:: Stated task A ::
In the notes on Python regex match objects, what does m.groups() return?
:: Stated task B ::
Which strings appear in the tuple that m.groups() returns in the notes on Python regex match objects? List every one.
:: Stated task C ::
Pick up the notes on Python regex match objects right after their last line and keep writing.

:: Text to read ::
○ ○ ○
The re.search() returns an object or None. The object has several methods that can be used to retrive of information required.

These methods includes:

#### 1. m.groups():
   
    Returns a tuple containing all captured groups from the regex match

In [109]:
# save object in a variable
m = re.search(r'(\w+),(\w+),(\w+)', 'foo,quux,baz')
m

<re.Match object; span=(0, 12), match='foo,quux,baz'>

In [110]:
# retieve groups
m.groups() # returns a tuple of groups matched, the commas or anything else outside groups isn't returned

('foo', 'quux', 'baz')

#### 2. m.group(`<n>`):

    Returns a string containing the `<n>`th captured match.
    
    Regex objects areone-based not zero-based i.e. index starts at zero.

In [111]:
# retieve groups nth member.
m.group(1) # regex objects are one-based not zero-based i.e. index starts at zero

'foo'

In [112]:
m.group(2) #

'quux'

In [113]:
m.group(3) #

'baz'

In [114]:
# m.group() returns a string of the entire match
m.group()
○ ○ ○
:: Data section ::
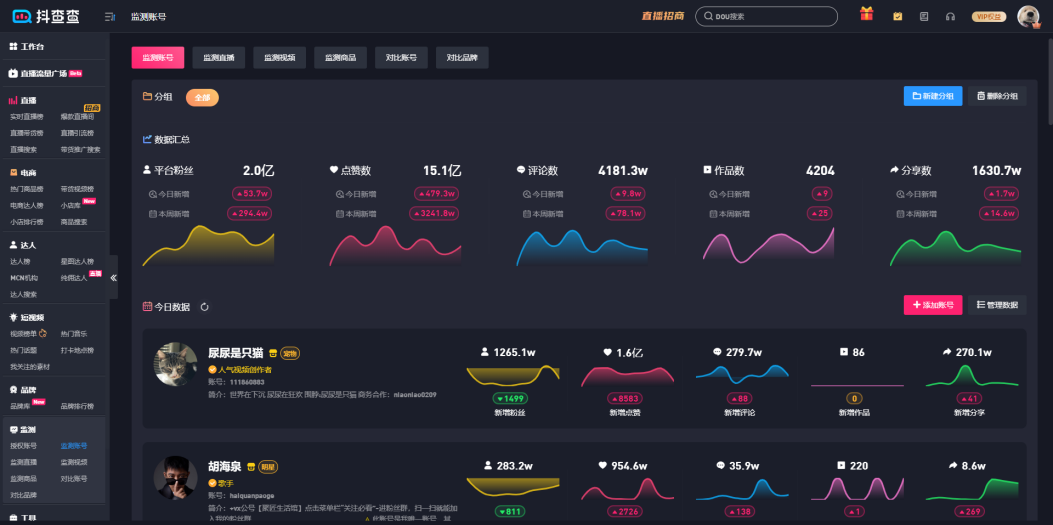Select the 全部 group filter pill
The image size is (1053, 525).
tap(202, 97)
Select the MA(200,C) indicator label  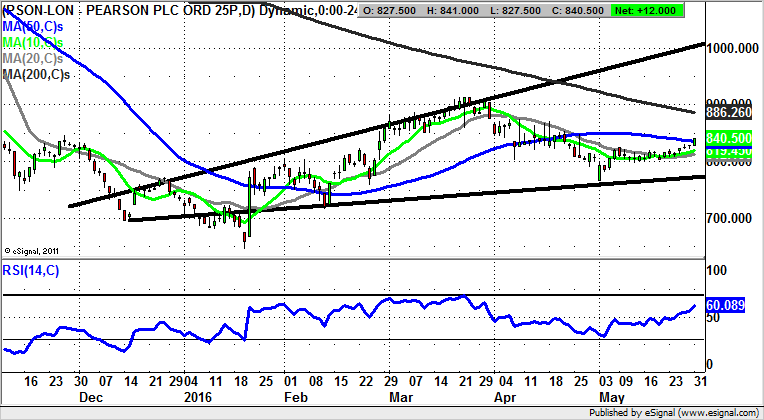(x=37, y=75)
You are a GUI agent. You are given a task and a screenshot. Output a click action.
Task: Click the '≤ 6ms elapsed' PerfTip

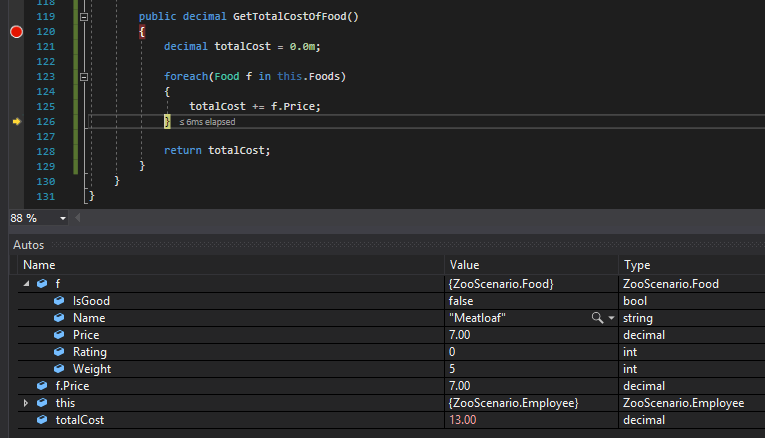pyautogui.click(x=207, y=122)
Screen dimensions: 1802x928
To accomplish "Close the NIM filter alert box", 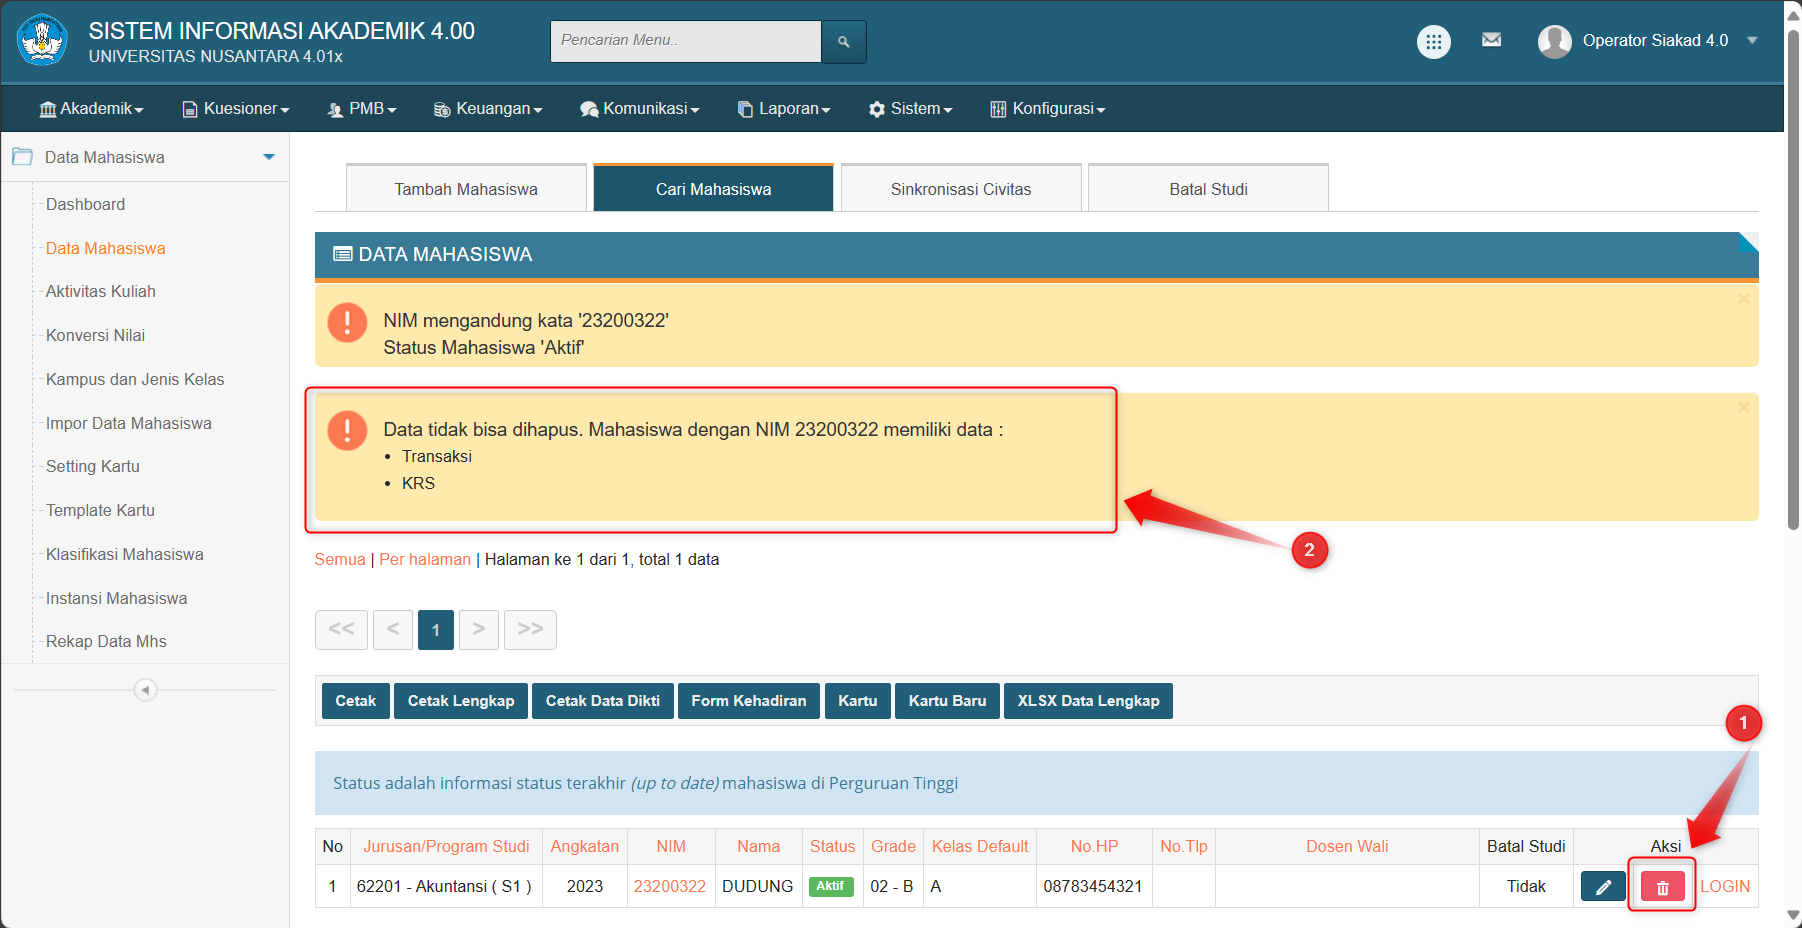I will click(x=1743, y=299).
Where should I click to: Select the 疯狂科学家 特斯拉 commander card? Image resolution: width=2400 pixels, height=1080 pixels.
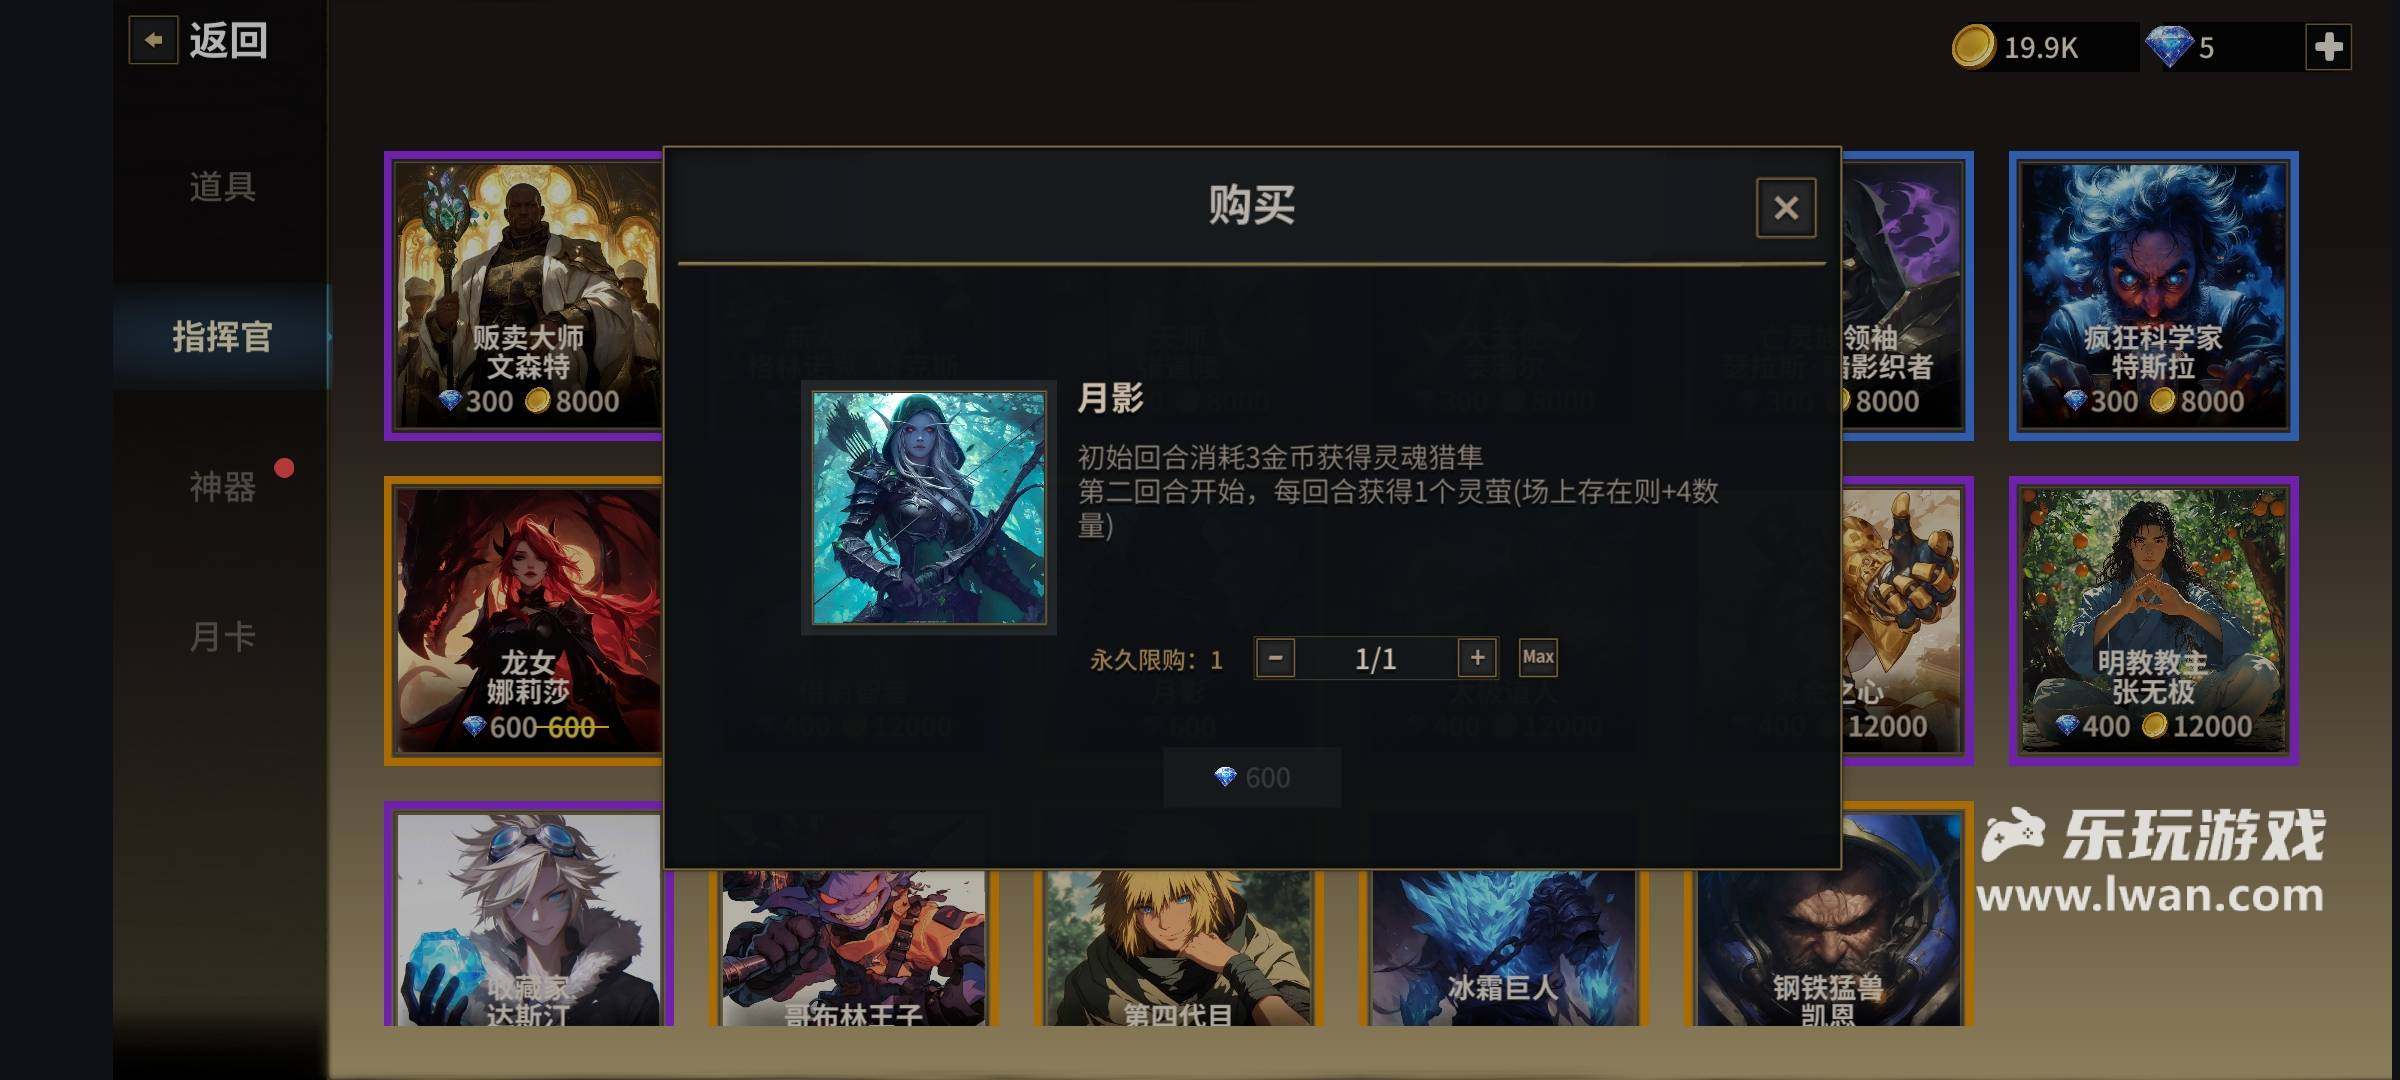(x=2153, y=296)
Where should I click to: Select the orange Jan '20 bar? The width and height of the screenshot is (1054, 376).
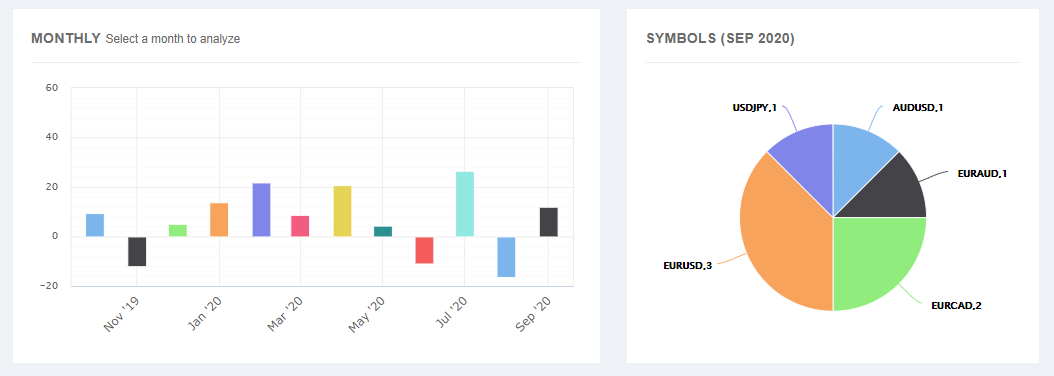pos(219,220)
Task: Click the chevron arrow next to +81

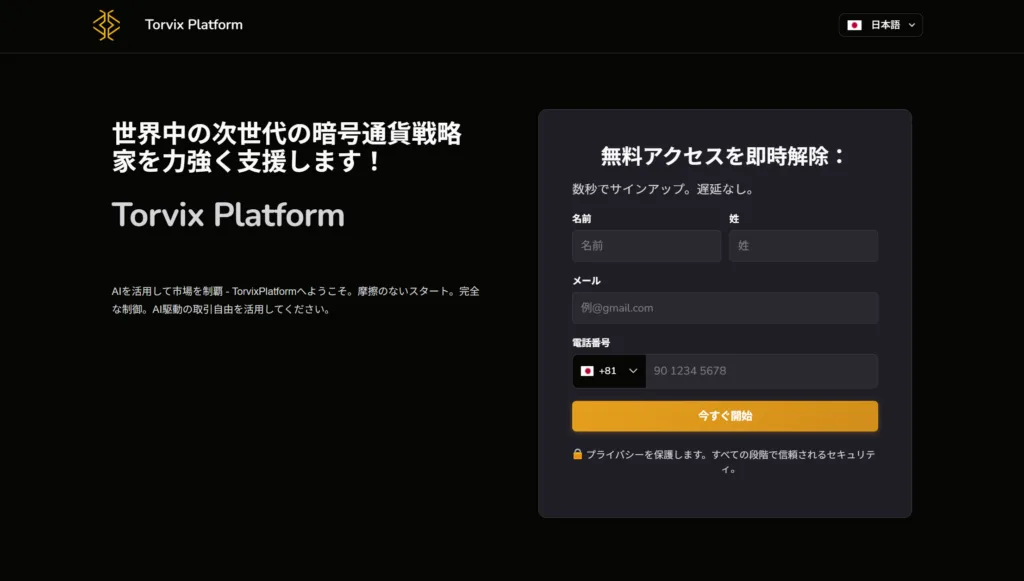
○ ○ ○
:: Expected answer A ::
A tuple containing all captured groups from the regex match.

:: Expected answer B ::
'foo', 'quux', 'baz'

:: Expected answer C ::
'foo,quux,baz'

In [115]:
# m.group(0) returns a string of the entire match same as m.group()
m.group(0) 

'foo,quux,baz'

#### 3. m.group(`<n1>, <n1>` ...)

    m.group() with multiple arguments returns a tuple containing the specified captured matches.

In [116]:
# m.groups() returns the entire tuple
m.groups()

('foo', 'quux', 'baz')

In [117]:
# m.group(<n1>, <n1> ...) returns a subset of the m.groups()
m.group(2,3)

('quux', 'baz')

In [118]:
m.group(3,2,1)

('baz', 'quux', 'foo')

## Back references

    Back references `\<n>` matches previously captured group.

    Numbered backreferences `\<n>` can only be 1 - 99 meaning only the first ninety nine(99) captured groups can be accessed.

    use:
    This is useful when you want to match the same text again without having to repeat the regex pattern reducing redundant code and 
    minimize errors defining a regular expressions.

In [119]:
# matches 1st instance of 'foo' then \1 is a backreference to the first captured group
re.search(r'(\w+),\1', 'foo,foo')

<re.Match object; span=(0, 7), match='foo,foo'>

In [120]:
re.search(r'(\w+),\1', 'qux,qux')

<re.Match object; span=(0, 7), match='qux,qux'>

In [121]:
print(re.search(r'(\w+),\1', 'foo,qux')) # 'qux' doesn't match the first group

None


In [122]:
# always specify regex as a raw string otherwise python mistakes the backreference as an octal value
print(re.search('([a-z])#\1', 'd#d'))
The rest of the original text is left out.